La Mudu mengikuti Baojia dan Meilin ke dalam dapur untuk menyiapkan makan dan minuman pesanan. “Maaf, Bapak Baojia, Meilin, biar saya bantu untuk membawakan makanan dan minuman pesanan mereka. Meilin di sini saja, ya?”

Rupanya La Mudu khawatir jika Meilin yang membawakan akan mendapatkan perilaku tak terpuji dari keempat laki-laki di depan seperti yang dilakukan oleh ketujuh kawanan jahat tadi.

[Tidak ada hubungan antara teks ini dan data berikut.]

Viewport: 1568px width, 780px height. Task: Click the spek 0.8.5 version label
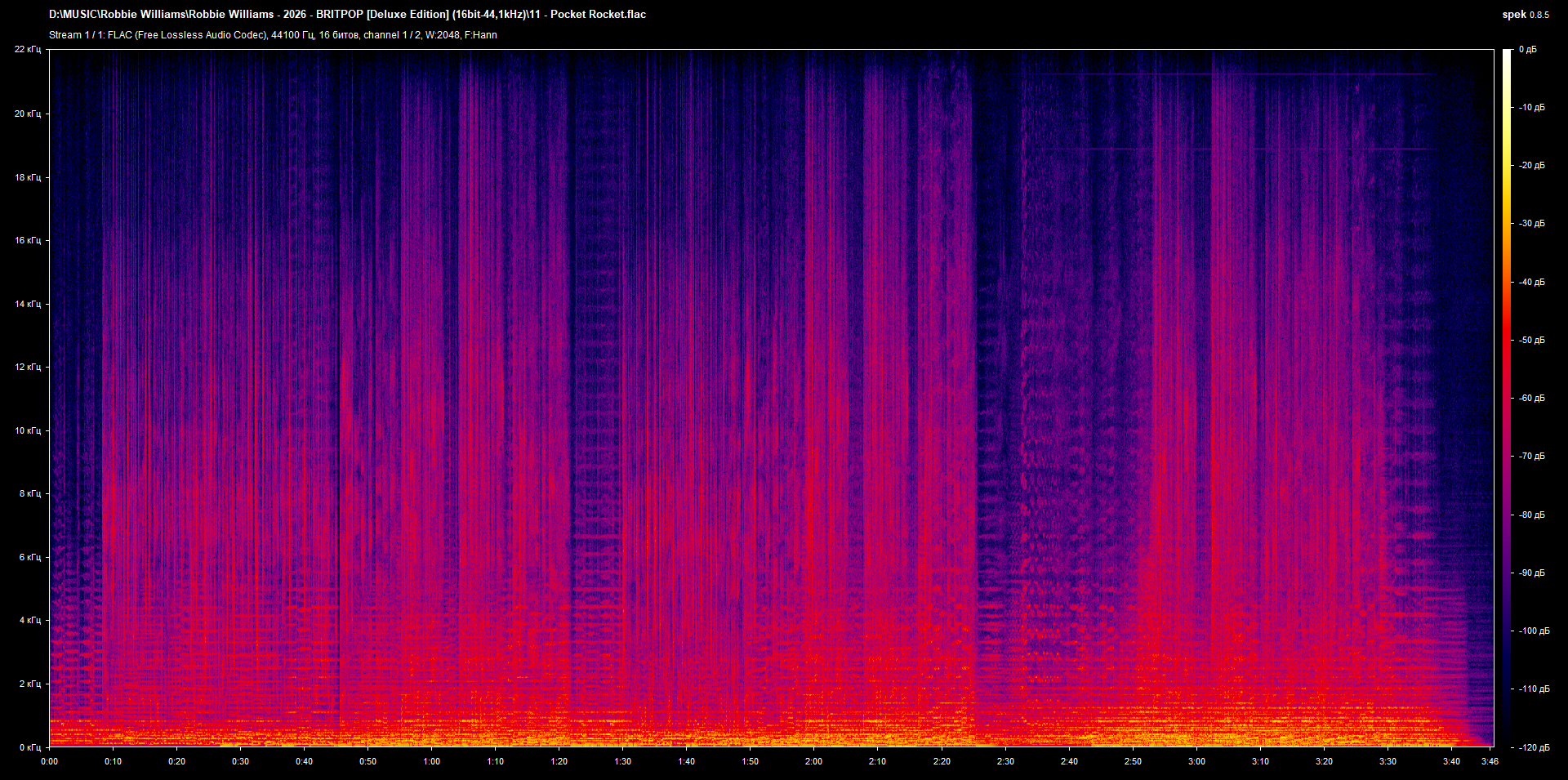point(1525,15)
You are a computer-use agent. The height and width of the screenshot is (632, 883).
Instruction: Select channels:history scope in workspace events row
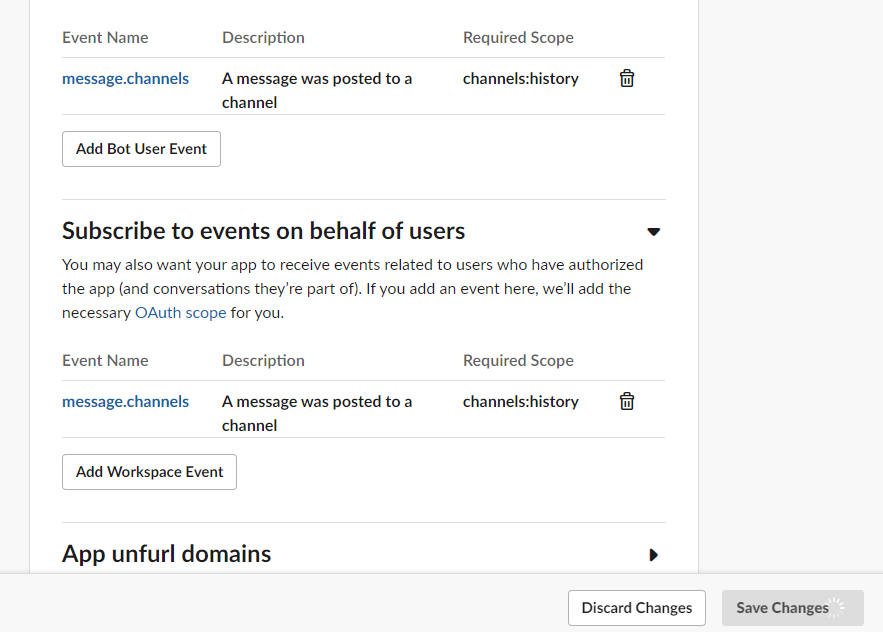(521, 401)
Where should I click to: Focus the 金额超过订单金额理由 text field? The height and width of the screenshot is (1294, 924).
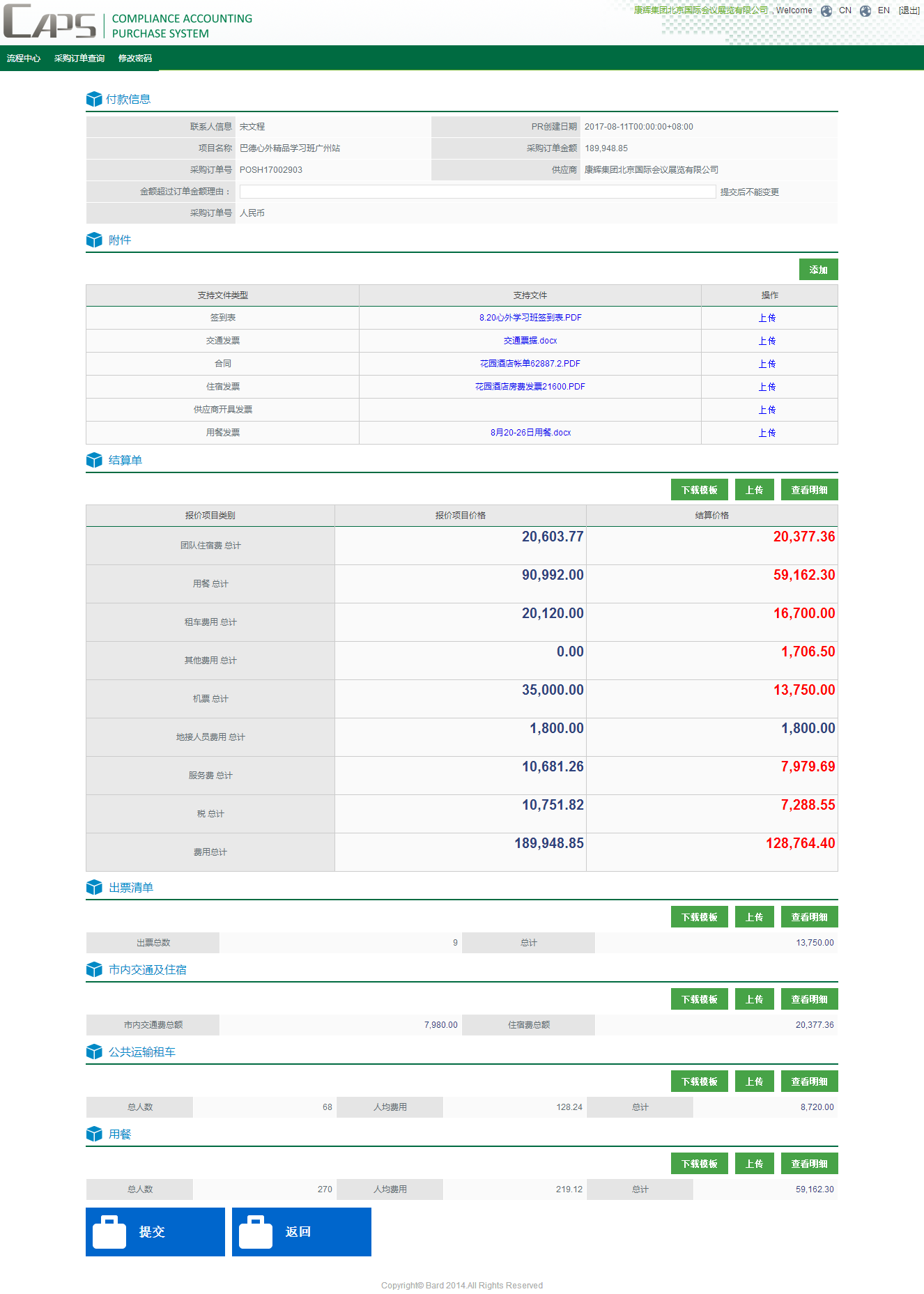(x=477, y=192)
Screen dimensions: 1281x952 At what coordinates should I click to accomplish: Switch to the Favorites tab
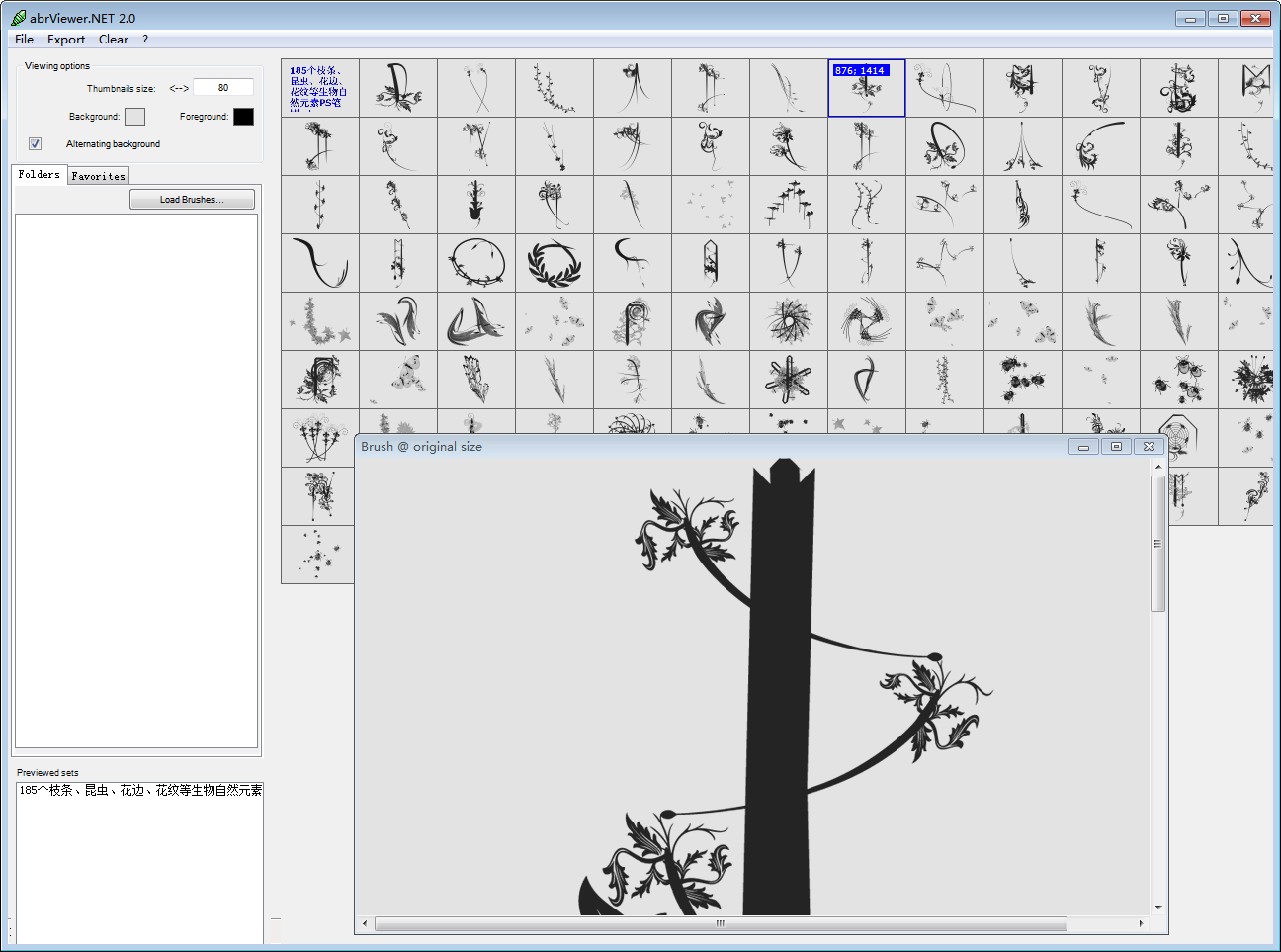click(99, 176)
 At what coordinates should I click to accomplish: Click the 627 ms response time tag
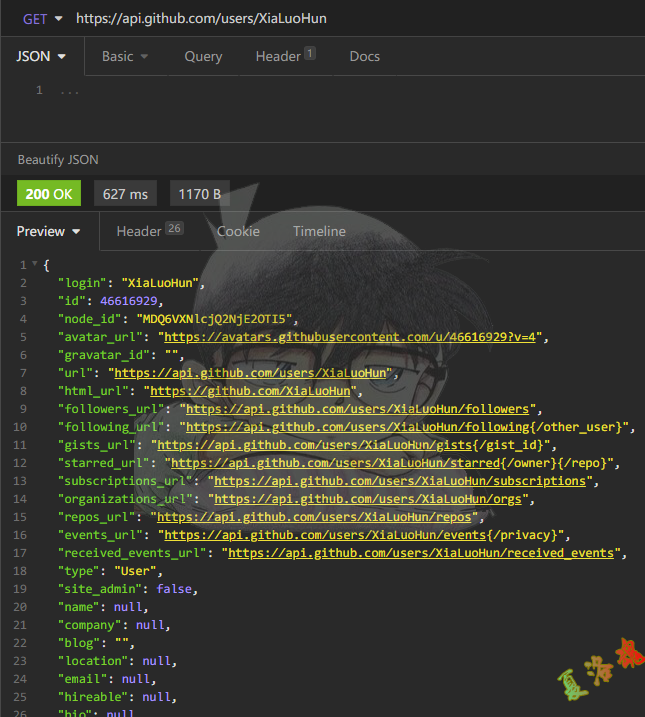[x=125, y=194]
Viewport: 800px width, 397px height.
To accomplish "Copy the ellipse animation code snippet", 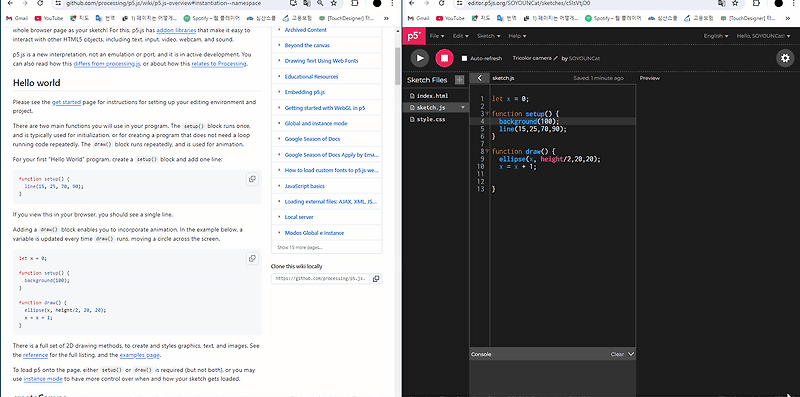I will [x=252, y=258].
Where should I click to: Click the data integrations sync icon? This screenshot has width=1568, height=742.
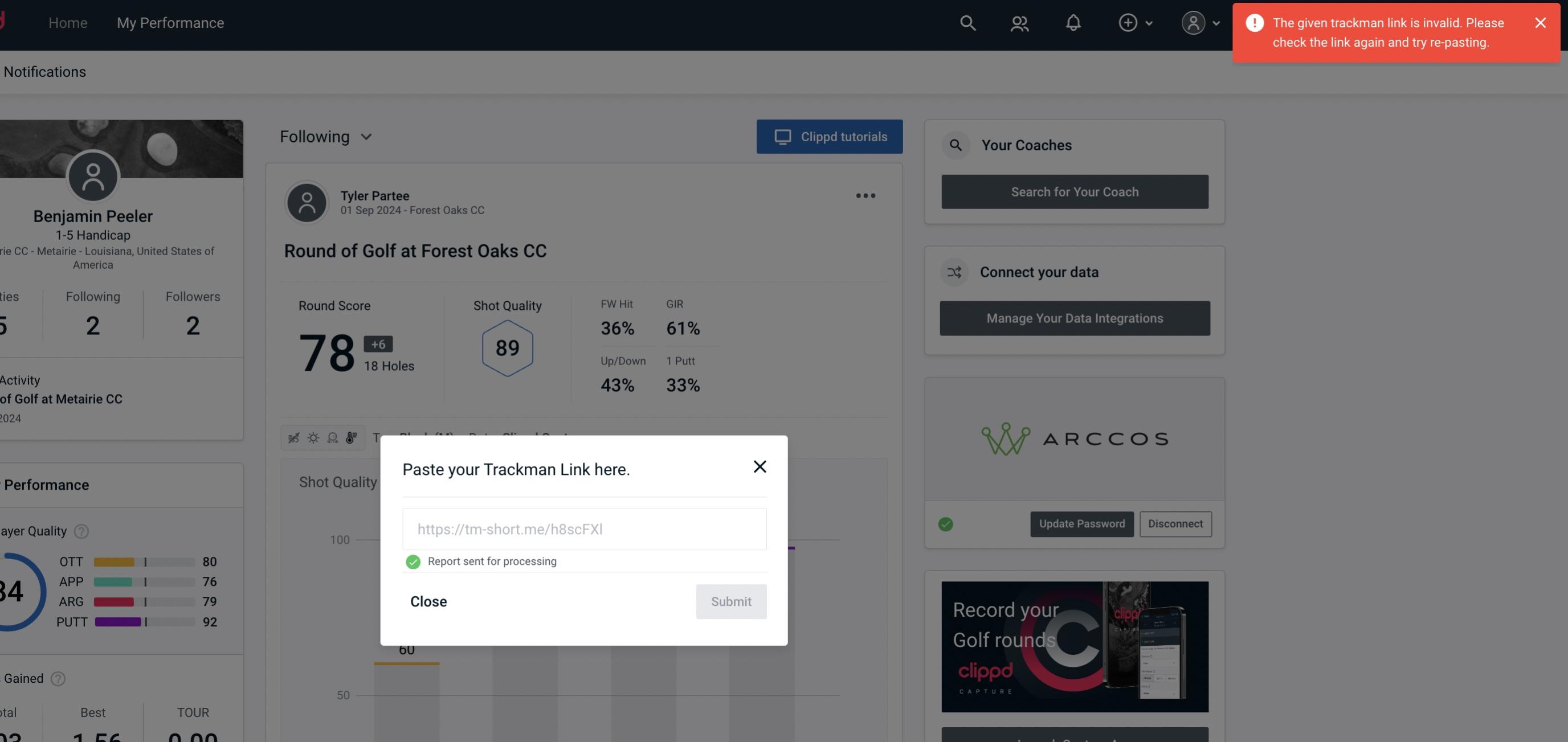pyautogui.click(x=955, y=272)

Dan Baojia tak keberatan.

Saat ia membawakan nasi dan lauk pauknya kepada keempat orang itu, La Mudu berkata dengan ramah, “Selamat menikmati makanannya, lenga berempat.”

“Terima kasih,” sahut keempat pemuda bersahutan.

Dan saat ia kembali lagi untuk membawakan beberapa wadah nira segar, La Mudu bertanya, “Maaf, lenga berempat ini berasal dari mana dan hendak ke manakah? Ohya, maaf, perkenalkan namaku La Mudu.”

Kelimanya saling bersalaman sembari memperkenalkan nama maisng-masing. Nama mereka adalah La Rangga Jo, La Tunggara, La Lewamori, dan La Pabisa.

“Kami berempat dari wilayah Wawo, dan tujuan kami hendak menuju Pulau Sangia,”menjawab pemuda yang bernama La Pabise mewakili ketiga temannya.